*Direction 1*:
From the article on tombs, reproduce without any change the passage that opens with the words containing "The word tomb derives" and closes with "functions of a tomb.".
*Direction 2*:
Carry on the article about tombs, picking up right after its last sentence.

*Text*:
Skip to main content
Select Source:

Tombs

Tombs

Death has inspired some of the world's most imposing and monumental architecture. Two of the seven wonders of the ancient world were tombs: the great pyramids of Egypt and the mausoleum of Halicarnassus. The latter was the tomb of Mausolus (hence the word mausoleum ), the king of Caria (Asia Minor); it was constructed in the fourth century b.c.e. but no longer survives. The Egyptian pyramids have endured and are perhaps the most famous tombs of all time. Their sheer scale captures the power, wealth, and energy at the disposal of those who created them.

The word tomb derives from ancient Greek and was first employed by Homer to describe a tumulus or mound raised over a body. By transference, tomb has come to mean anything that is the last resting place of a corpse or cremated human remains. For this reason, the word tomb is often used interchangeably with funerary memorial, funerary monument, mausoleum, and even with cenotaph (an empty tomb), gravestone (a tomb marker), and grave. All can be said to perform some functions of a tomb.

A tomb is a structure built aboveground to house the remains of the dead. Many such structures are freestanding, but some exist within other buildings, most notably churches. Tombs often incorporate architectural features and sculpture into the design; many include identifying inscriptions and images; and some use extravagant decor and furnishings on the interior as well as the exterior.

Tombs come in a myriad of shapes, forms, and sizes: there are pyramids, obelisks, mounds, rotunda, rock-cut tombs, house tombs, and temple tombs, to name a few; these may house the remains of a single person or many. Some types of tombs are characteristic of specific peoples and places, but funerary architecture has an eclectic nature that often borrows forms from past societies to lend prestige to the present. Pyramid tombs may be associated with Egypt, but pyramids were also adopted in ancient Rome (e.g., that of Caius Cestius), in eighteenth-century England (e.g., that of the Earl of Buckinghamshire at Bickling, Norfolk), and in nineteenth-century America (e.g., the monument to Confederate soldiers in Richmond, Virginia). Most building types can be and have been adapted to house human remains and thus perform the function of a tomb.

*Listed entries*:
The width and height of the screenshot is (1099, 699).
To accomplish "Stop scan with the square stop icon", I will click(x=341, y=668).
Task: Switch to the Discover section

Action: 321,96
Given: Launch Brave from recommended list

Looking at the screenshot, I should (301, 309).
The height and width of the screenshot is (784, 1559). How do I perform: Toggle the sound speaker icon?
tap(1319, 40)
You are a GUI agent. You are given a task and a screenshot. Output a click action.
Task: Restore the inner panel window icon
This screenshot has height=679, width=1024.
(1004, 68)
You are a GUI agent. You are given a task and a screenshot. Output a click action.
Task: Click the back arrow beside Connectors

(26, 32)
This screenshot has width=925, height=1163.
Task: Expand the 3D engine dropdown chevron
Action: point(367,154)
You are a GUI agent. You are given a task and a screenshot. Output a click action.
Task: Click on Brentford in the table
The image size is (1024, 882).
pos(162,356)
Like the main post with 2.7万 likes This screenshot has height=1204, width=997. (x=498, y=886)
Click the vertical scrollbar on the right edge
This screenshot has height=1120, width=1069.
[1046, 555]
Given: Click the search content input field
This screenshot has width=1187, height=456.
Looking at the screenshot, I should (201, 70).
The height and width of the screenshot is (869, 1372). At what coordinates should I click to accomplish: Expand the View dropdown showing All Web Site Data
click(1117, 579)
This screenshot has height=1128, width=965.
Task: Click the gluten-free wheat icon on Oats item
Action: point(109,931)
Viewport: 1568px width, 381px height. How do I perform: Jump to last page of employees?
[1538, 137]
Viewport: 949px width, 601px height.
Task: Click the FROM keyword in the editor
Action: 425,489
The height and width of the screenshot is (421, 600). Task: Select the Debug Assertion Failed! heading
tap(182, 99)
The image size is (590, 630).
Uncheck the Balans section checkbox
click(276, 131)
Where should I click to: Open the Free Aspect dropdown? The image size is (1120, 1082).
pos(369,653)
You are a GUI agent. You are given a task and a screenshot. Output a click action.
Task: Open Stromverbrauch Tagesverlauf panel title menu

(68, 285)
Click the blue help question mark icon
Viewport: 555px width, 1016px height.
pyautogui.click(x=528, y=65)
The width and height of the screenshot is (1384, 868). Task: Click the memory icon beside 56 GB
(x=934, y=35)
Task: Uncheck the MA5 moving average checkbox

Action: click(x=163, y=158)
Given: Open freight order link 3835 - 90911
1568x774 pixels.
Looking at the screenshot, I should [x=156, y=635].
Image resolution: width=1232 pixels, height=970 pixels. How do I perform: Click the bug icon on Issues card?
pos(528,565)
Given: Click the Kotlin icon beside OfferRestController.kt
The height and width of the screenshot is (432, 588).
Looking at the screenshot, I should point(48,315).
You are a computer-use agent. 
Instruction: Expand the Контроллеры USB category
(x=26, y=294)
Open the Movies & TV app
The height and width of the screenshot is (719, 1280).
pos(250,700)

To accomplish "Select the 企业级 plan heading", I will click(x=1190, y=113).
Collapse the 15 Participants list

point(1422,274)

*Reply 1*:
The word tomb derives from ancient Greek and was first employed by Homer to describe a tumulus or mound raised over a body. By transference, tomb has come to mean anything that is the last resting place of a corpse or cremated human remains. For this reason, the word tomb is often used interchangeably with funerary memorial, funerary monument, mausoleum, and even with cenotaph (an empty tomb), gravestone (a tomb marker), and grave. All can be said to perform some functions of a tomb.

*Reply 2*:
The earliest impact of man upon the natural landscape was through funerary structures. The barrows and tumuli of the Neolithic period in Europe (c. 40003000 b.c.e.) or of the Mycenean period in Greece (c. 16001200 b.c.e.), for example, were large tombs that basically consisted of a stone chamber covered by a massive mound of earth. We can judge that these were highly visible statements expressing the ability of the constructors to deploy manpower and resources, even when little else is known of the prehistoric societies involved.

Tombs are a striking way of asserting desired power and stability. Monumental tombs are not a part of all cultures, religions, or political systems, but where they occur, they are often associated with times of transition in power, a transition frequently triggered by the death of a ruler. This is well illustrated by the pyramids of the Egyptian pharaohs or the mausoleums of the Roman emperors or the medieval papal tombs. The first Roman emperor, Augustus (ruled 31 b.c.e.14 c.e.), asserted his claims to rule in Rome by building a large circular mausoleum, a dynastic tomb designed to hold the remains of Augustus and his successors. The message was clear: Augustus and his family were in charge and they intended to remain so. In the twentieth century similar principles underlay the construction and maintenance of the tomb of Lenin. Reverence for the dead, and tombs that house them, can be a unifying factor and thus those holding power can draw authority and legitimacy by association with the tomb. From the top of the tomb that housed Lenin's embalmed remains, Soviet dignitaries watched the May Day parades; Lenin was literally under their feet and symbolically holding up the regime.

Tombs may function as symbols of power, but one should not isolate them completely from a more personal world of emotion and sentiment. For past societies it can be difficult to reconstruct emotions. The Taj Mahal ("abode of the chosen one") in Agra, India, was built during the 1600s by Shah Jahan for his wife, Mumtaz Mahal, and could be interpreted as a beautiful token of love inspired by grief. This may have been so, but its wider political and physical impact cannot be ignored. The Taj Mahal was part of a massive building project that asserted Mogul rule onto the landscape of northern India. This tomb and its beautiful gardens may also represent heaven on earth, uniting this life with the afterlife. Indeed, spiritual and religious beliefs may strongly influence tomb design. On the one hand religion can seek to control and simplify, designating permanent monumental structures as inappropriate. On the other hand religion can inspire great funerary architecture and play a fundamental role in the design, form, and location of tombs. The secure construction and interior provisions of the Egyptian pyramids were dictated by beliefs about the afterlife; the filling of European churches with tombs had its origins in a desire to gain proximity to God. Religion, power, and sentiment could all play their part in tomb construction as epitomized by the Taj Mahal.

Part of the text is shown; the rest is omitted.